Ces usages varient selon les habitudes de vie, les conditions d’occupation et la compréhension du fonctionnement des équipements.

L’influence des pratiques quotidiennes

Les pratiques quotidiennes peuvent avoir un impact sur les consommations d’énergie d’un logement.

Par exemple :

  • le réglage de la température de chauffage,
  • la durée d’utilisation de certains équipements,
  • la manière d’aérer les pièces,
  • l’utilisation des appareils électroménagers…

Ces pratiques peuvent modifier la quantité d’énergie consommée sans que les caractéristiques techniques du logement changent.

Le rôle de l’information des habitants

Pour favoriser des usages plus sobres, l’information et la compréhension des systèmes énergétiques du logement sont importantes.

Les résidents ne connaissent pas toujours :

  • le fonctionnement du chauffage collectif ou individuel,
  • les réglages possibles des équipements,
  • l’impact énergétique de certaines pratiques…

Les actions d’information peuvent aider les habitants à mieux comprendre les consommations énergétiques de leur logement.

L’accompagnement des usages énergétiques

Dans le logement collectif, différents acteurs peuvent accompagner les résidents dans la gestion des usages énergétiques :

  • les bailleurs sociaux,
  • les syndics de copropriété,
  • les gestionnaires d’immeubles,
  • certaines associations ou structures d’accompagnement…

Ces actions peuvent prendre la forme de :

  • supports d’information,
  • ateliers ou actions de sensibilisation,
  • dispositifs de suivi des consommations…

L’objectif est d’aider les habitants à mieux maîtriser leurs consommations d’énergie.

Sobriété énergétique et rénovation des logements

La sobriété énergétique ne se substitue pas aux travaux de rénovation énergétique.

Les travaux permettent par exemple :

  • d’améliorer l’isolation des bâtiments,
  • de moderniser les systèmes de chauffage,
  • de réduire les pertes d’énergie…

La sobriété agit quant à elle sur la manière dont l’énergie est utilisée au quotidien.

Les deux approches sont donc complémentaires dans la réduction des consommations énergétiques.

Des usages influencés par l’environnement du logement

Les usages énergétiques des résidents sont également influencés par plusieurs facteurs :

  • la conception du logement,
  • les équipements disponibles,
  • l’information fournie aux occupants,
  • les règles de fonctionnement des installations collectives…

La gestion énergétique d’un bâtiment collectif repose donc à la fois sur les caractéristiques du bâtiment et les pratiques de ses occupants.

Les politiques publiques et la sobriété énergétique

La sobriété énergétique est aujourd’hui intégrée dans les orientations des politiques publiques liées à la transition énergétique.

Elle constitue un levier complémentaire aux actions d’efficacité énergétique et de rénovation des bâtiments.
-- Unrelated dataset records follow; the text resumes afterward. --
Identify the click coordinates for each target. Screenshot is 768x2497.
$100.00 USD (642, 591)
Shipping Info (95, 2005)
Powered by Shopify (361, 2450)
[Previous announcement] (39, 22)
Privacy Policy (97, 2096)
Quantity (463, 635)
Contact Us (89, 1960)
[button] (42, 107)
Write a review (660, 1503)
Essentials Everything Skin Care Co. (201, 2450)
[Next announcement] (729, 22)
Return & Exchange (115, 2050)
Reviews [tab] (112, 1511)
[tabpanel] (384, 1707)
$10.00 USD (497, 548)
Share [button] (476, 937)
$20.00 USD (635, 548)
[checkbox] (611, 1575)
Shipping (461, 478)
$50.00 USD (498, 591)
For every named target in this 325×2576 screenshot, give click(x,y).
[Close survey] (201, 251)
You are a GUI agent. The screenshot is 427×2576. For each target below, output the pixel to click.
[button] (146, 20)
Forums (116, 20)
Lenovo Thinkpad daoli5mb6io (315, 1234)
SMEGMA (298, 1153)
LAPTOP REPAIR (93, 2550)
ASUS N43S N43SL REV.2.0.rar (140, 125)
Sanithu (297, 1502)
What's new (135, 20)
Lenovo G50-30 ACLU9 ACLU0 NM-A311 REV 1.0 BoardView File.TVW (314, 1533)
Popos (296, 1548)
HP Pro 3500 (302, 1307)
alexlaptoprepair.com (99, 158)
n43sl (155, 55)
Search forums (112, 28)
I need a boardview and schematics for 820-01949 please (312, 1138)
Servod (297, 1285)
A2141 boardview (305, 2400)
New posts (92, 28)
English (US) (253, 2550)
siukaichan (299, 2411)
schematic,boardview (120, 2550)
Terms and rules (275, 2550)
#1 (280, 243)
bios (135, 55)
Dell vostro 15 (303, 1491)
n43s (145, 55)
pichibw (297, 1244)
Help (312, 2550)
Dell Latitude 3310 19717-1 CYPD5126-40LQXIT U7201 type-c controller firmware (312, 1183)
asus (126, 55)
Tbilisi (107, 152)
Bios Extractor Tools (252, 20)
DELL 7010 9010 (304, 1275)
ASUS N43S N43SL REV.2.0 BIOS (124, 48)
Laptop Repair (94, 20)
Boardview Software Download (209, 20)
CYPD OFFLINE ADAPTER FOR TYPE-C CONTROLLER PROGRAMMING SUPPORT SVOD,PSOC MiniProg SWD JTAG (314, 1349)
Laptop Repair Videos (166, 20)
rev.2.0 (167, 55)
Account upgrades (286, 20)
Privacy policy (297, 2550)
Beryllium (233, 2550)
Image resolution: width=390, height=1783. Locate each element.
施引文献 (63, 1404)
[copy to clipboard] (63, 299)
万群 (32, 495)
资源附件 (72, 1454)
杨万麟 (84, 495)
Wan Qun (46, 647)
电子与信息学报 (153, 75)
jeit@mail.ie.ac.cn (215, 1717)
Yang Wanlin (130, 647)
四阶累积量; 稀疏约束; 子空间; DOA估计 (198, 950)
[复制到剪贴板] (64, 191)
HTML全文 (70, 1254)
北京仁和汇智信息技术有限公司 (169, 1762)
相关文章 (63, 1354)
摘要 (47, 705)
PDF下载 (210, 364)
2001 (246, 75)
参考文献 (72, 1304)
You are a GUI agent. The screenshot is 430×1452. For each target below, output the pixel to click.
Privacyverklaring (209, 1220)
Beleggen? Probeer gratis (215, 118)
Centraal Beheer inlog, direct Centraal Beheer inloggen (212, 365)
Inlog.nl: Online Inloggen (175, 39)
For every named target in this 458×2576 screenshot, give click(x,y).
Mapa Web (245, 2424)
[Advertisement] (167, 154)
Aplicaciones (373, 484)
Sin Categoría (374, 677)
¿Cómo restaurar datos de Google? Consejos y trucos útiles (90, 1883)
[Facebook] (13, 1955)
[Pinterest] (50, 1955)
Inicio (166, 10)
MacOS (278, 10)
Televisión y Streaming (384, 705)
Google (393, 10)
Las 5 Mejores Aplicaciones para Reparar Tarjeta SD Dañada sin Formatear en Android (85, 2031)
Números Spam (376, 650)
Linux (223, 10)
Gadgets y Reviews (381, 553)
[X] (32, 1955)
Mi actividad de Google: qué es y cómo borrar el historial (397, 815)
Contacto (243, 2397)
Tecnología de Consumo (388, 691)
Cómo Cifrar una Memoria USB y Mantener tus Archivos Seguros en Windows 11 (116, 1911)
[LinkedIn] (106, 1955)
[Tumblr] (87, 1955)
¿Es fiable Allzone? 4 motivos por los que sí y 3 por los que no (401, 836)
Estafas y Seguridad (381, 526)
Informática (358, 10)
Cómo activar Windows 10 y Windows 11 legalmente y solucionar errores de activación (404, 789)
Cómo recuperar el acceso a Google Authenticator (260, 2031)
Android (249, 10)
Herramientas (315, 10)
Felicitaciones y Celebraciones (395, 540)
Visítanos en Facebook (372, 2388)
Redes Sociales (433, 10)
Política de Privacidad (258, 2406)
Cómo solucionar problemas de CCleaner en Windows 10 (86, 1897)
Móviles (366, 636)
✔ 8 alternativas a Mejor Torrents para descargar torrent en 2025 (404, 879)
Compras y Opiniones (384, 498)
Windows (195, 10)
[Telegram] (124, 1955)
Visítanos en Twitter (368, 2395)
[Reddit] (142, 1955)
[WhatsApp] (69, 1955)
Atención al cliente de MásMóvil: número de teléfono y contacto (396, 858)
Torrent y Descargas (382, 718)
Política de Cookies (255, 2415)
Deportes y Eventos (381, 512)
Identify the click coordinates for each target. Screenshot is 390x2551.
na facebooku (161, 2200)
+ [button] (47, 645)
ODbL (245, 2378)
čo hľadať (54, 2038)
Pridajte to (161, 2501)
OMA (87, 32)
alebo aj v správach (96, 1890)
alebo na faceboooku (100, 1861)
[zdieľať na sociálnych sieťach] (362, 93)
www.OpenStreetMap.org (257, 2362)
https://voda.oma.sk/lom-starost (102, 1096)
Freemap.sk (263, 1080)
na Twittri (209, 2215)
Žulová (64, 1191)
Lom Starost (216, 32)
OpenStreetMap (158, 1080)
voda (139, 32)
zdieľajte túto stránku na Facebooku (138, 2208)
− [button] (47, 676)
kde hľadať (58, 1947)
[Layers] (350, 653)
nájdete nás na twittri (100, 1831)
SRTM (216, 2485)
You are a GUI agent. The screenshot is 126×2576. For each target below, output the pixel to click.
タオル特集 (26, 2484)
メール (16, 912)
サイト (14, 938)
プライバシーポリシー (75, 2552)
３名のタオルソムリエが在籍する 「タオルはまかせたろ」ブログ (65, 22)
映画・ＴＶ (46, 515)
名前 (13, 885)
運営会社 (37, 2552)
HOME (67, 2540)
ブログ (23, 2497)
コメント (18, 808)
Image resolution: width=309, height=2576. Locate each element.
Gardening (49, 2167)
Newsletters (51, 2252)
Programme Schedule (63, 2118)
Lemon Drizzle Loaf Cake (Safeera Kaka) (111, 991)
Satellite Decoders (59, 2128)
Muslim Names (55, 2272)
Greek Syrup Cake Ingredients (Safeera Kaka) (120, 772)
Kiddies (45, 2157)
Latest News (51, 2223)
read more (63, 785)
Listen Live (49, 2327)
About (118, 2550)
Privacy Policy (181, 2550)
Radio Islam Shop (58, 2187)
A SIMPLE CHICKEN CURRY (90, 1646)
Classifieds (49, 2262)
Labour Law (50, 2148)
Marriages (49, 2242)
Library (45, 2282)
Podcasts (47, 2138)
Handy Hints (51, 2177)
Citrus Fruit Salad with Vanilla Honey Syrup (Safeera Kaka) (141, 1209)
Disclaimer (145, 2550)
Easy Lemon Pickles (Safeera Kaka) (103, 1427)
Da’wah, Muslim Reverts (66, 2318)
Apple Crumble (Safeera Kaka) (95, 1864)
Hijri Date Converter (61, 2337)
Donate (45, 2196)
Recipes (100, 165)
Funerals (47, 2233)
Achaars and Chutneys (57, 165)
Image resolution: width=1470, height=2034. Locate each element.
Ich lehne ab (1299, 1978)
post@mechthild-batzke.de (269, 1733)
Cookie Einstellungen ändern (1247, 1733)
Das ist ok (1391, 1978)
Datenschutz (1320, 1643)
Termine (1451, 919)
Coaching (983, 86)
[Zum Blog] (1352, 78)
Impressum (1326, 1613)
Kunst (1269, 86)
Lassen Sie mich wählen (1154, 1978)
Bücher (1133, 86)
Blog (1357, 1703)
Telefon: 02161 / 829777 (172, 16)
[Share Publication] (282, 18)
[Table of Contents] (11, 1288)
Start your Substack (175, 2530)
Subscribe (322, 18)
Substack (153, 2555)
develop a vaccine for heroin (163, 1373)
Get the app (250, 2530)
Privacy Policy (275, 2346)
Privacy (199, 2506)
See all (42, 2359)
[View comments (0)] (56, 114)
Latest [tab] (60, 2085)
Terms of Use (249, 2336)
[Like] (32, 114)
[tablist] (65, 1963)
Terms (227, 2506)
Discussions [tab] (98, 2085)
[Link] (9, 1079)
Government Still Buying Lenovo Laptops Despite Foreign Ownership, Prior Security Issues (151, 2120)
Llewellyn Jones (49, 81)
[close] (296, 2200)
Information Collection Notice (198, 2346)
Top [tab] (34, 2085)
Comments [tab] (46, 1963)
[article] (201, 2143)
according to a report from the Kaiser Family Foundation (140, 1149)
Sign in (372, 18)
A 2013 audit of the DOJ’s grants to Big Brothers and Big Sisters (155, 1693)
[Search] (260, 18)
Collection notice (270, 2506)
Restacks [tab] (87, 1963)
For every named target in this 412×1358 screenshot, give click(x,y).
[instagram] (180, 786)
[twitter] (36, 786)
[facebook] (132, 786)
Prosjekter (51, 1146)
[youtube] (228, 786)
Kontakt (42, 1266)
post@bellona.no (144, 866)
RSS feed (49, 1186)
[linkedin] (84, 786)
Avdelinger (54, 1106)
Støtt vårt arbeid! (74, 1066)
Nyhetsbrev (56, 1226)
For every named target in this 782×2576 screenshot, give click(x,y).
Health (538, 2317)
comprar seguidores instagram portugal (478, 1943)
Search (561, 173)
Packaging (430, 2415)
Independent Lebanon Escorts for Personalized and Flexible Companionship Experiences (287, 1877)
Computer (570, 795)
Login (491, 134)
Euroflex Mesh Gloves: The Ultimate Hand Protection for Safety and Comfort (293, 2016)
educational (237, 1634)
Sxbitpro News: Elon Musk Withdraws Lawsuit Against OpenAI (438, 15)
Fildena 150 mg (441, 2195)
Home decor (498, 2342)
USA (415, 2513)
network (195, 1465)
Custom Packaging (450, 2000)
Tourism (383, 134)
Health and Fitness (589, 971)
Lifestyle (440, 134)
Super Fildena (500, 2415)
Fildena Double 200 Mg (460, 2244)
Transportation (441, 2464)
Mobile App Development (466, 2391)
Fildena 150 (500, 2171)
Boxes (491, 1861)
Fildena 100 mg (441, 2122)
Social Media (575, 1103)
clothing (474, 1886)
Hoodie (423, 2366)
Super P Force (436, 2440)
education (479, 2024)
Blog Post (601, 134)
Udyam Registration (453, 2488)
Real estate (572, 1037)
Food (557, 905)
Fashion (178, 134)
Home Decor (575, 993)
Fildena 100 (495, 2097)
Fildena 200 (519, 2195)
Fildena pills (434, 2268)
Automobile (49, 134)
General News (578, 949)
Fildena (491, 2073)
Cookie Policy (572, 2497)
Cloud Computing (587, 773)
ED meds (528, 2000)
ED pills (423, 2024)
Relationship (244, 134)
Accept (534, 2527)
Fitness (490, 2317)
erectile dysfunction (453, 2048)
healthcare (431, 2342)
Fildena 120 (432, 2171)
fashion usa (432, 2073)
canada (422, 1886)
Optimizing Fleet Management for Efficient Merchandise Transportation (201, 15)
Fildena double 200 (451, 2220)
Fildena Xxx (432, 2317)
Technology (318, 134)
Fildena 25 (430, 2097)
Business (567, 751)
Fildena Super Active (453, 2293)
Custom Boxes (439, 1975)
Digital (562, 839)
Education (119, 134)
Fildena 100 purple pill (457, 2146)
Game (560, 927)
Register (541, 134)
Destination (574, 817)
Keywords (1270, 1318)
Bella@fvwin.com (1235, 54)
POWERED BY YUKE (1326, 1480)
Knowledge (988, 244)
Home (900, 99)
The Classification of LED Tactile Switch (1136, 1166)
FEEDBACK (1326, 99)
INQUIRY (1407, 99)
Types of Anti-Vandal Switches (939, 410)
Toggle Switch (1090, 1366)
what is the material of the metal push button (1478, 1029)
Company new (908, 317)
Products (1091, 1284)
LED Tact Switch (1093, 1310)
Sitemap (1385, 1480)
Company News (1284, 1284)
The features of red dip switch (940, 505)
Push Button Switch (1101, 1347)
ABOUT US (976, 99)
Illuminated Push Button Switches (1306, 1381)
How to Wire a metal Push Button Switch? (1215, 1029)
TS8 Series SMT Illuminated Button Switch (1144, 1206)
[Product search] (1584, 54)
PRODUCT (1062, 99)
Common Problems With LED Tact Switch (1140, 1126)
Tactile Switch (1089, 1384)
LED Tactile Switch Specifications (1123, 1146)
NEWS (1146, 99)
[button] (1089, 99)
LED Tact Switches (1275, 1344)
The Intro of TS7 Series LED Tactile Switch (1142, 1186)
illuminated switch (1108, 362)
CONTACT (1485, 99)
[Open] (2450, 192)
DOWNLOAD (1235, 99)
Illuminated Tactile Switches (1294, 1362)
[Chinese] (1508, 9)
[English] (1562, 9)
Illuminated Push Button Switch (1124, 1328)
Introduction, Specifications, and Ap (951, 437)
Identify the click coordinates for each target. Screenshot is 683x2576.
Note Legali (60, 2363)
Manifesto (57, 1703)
Selon l’ADEME, la réduction des consommations d’énergie repose sur une combinaison de solutions techniques et d’évolutions des usages énergétiques.

En conclusion, ce qu’il faut retenir

  • la sobriété énergétique agit sur les usages et les pratiques énergétiques,
  • dans les logements, les résidents jouent un rôle important dans les consommations d’énergie,
  • plusieurs usages influencent la consommation énergétique : chauffage, eau chaude, équipements électriques,
  • l’information et l’accompagnement peuvent favoriser une meilleure maîtrise des consommations,
  • la sobriété énergétique complète les actions de rénovation énergétique…

La sobriété énergétique dans le logement repose donc sur l’articulation entre la performance des bâtiments et les usages quotidiens des résidents.